2. Materials and Methods

2.1. Numerical Models and Parametrization

Numerical calculations were performed using FE commercial software (ABAQUS FEA [27]). Two types of lap connection were analyzed: (i) connection with the bolt and the nut and (ii) connection with the self-tapping nutless bolt. In order to reduce the computational time, only half of the lap connection was modeled with adequate boundary conditions instead of the entire geometry. In Figure 4, the geometries of the plates and bolts are shown. The variable is the diameter of the bolt and the hole in the plate. This variable is parametrized, which means that it takes different values for different models.
Figure 4

Geometries of the parts of the models: (a) plate; (b) prestressed bolt; (c) nutless bolt.

The boundary conditions of the fixed support were applied on one end of the connection while at the other end, displacement was imposed, without the possibility to rotate the plate face. To obtain the appropriate behavior of the lap connection, the symmetry boundary conditions were defined to the cut plane (see Figure 5).
Figure 5

Boundary conditions for lap connections with (a) the prestressed bolt with a nut and (b) the nutless bolt.

For the connection with a bolt and a nut, the member was prestressed. In the first step, the bolt was prestressed and in the second step, the displacement was applied to the end of the plate. In the case of the nutless bolt connection, only one computational step was defined. The bolt sidewall was connected to the sidewall of the plate hole using the numerical technique to ensure structure integrity (continuity of displacements), the so-called ‘tie’ technique [27]. The main operating principle of this connection is to maintain the integrity of the structure at this point (no typical contact properties between the metal parts in contact); hence, the use of the applied connection is sufficient and reflects reality well. In both cases, the contact with basic Coulomb friction was defined between the contact surfaces, i.e., in the case of (1) nutless connection, between the plates and (2) prestressed bolt with a nut connection, between the plates and between the bolt sidewall and the sidewall of the plates. For all computations, 8-node linear brick and complementary 6-node linear triangular prism elements with full integration were used, labeled as C3D8 and C3D6 [27], respectively. For different sizes of bolts, different numbers of nodes were obtained. For example, for the nutless bolt, a reference model with a mesh size of 0.5 mm for the plates and 0.4 mm for the bolt was assumed, which gave 174,624 elements and 204,677 nodes. The finite element meshes used are shown in the schemes in Figure 6.
Figure 6

Schematic illustration of the fatigue study workflow: (a) parametrization for the bolt with a nut; (b) parametrization for the nutless bolt (schemes with the finite element meshes used).

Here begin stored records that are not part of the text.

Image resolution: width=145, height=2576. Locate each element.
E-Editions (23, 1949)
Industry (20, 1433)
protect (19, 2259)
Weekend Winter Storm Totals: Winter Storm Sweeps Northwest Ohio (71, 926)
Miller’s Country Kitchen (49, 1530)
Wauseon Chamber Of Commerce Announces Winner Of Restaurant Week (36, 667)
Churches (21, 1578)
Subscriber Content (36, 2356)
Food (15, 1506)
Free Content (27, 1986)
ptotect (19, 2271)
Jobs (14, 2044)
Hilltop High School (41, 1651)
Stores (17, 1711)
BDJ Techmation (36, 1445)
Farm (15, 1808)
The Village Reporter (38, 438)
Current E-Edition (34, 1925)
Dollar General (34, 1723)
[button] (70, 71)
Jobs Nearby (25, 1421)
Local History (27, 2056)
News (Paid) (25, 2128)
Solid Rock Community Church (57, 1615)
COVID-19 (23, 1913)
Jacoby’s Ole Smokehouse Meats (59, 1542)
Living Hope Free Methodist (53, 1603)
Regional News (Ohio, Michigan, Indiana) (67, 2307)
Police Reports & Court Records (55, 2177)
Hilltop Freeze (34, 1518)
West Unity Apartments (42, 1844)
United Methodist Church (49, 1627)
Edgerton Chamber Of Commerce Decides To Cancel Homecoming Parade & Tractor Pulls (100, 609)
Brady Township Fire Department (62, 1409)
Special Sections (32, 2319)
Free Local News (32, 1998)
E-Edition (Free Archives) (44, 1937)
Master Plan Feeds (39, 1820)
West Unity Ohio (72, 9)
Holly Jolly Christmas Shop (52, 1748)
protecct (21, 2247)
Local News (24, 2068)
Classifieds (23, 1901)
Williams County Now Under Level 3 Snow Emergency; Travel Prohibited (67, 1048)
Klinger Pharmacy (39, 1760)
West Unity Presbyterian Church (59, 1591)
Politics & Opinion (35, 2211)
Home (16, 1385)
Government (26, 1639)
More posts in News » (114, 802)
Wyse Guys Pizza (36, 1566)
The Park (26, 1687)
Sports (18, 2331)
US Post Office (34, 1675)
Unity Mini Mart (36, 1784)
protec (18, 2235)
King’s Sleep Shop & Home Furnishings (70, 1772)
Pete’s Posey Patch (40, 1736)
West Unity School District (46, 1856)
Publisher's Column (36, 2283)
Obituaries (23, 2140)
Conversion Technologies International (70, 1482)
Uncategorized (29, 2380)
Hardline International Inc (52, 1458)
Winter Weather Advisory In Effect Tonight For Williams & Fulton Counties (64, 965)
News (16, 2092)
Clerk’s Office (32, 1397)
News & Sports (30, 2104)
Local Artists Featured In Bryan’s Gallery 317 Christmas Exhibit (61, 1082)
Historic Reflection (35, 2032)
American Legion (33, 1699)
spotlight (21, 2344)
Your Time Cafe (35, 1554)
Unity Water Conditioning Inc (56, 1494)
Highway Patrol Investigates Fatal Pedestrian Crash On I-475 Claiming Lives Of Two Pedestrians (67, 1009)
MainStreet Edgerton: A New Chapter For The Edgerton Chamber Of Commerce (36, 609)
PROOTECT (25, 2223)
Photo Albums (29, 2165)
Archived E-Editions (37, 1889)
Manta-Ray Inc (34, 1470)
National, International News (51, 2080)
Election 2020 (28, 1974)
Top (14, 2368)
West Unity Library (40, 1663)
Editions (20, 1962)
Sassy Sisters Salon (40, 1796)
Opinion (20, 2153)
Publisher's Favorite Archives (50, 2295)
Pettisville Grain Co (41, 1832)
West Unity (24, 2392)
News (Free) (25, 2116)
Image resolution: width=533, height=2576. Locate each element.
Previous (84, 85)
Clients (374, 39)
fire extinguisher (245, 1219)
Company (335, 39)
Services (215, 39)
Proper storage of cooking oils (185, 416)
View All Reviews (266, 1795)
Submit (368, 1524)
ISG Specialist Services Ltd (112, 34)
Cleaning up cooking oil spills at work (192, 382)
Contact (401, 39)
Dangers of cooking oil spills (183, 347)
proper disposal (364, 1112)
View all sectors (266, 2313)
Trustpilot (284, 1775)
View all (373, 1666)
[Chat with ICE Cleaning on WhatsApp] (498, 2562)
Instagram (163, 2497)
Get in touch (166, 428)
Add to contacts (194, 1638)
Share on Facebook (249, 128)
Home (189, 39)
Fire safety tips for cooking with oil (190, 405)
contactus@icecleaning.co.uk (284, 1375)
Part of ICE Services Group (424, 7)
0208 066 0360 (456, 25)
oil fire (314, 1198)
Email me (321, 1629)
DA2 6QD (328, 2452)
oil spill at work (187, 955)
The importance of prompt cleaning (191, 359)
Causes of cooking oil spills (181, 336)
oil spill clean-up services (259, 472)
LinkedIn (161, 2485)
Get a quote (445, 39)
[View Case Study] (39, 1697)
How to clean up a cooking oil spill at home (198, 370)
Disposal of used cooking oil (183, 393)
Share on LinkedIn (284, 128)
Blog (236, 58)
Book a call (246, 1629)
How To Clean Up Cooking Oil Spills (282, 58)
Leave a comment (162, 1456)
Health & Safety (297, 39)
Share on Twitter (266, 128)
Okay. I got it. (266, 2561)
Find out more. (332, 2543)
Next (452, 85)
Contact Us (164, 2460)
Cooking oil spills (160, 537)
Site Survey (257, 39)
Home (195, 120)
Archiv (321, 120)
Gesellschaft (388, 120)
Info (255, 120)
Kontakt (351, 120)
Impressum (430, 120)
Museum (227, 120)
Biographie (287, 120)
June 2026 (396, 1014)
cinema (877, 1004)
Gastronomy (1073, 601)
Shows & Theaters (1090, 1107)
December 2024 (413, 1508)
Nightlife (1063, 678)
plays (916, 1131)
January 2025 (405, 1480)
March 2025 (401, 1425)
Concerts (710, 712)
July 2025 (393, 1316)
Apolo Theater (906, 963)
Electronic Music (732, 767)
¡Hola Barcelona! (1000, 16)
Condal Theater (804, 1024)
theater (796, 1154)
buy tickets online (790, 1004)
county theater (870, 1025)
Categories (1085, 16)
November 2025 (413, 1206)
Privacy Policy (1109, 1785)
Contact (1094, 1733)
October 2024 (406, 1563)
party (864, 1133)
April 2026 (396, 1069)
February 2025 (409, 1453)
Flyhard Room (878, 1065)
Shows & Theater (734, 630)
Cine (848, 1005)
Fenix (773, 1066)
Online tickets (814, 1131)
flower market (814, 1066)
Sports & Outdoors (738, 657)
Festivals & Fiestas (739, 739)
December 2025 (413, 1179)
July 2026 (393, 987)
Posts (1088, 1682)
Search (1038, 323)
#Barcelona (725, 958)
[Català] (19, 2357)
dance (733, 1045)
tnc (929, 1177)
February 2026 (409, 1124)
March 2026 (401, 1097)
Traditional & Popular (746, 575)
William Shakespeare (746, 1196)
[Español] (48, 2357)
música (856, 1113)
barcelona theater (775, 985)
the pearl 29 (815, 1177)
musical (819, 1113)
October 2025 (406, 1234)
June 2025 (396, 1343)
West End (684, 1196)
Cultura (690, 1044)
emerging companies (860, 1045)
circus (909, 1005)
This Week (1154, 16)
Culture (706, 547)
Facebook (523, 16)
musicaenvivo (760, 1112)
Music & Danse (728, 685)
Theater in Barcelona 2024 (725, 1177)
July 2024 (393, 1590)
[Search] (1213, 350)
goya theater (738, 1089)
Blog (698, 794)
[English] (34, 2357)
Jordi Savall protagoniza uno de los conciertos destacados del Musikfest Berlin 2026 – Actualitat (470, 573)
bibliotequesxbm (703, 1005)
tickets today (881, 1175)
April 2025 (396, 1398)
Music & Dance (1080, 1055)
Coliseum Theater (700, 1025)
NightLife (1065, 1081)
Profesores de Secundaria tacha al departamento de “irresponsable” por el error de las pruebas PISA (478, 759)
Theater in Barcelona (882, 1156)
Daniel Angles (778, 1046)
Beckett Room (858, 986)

The models of both connections were subjected to parametric studies. Parametrization is a mathematical process consisting of expressing the state of a model as a function of some independent quantities called parameters. In this paper, the influence of parameters on the fatigue life of a prestressed lap connection with a nut and self-tapping nutless bolt was investigated. In the case of the bolt with a nut, the bolt diameter, yield strength, and prestressing force were parameterized, and various fatigue hypotheses were used (see Figure 6a). In the second case, the influence of the bolt diameter, yield strength, and coefficient of friction were examined. Likewise, various fatigue hypotheses were used (see Figure 6b). To capture the role of one variable by parametric studies, it is necessary to adopt a certain set of reference values of the parameters studied. The reference values of the parameters considered are presented in Table 1.
Table 1

Reference values of the parameters considered in the parametric study.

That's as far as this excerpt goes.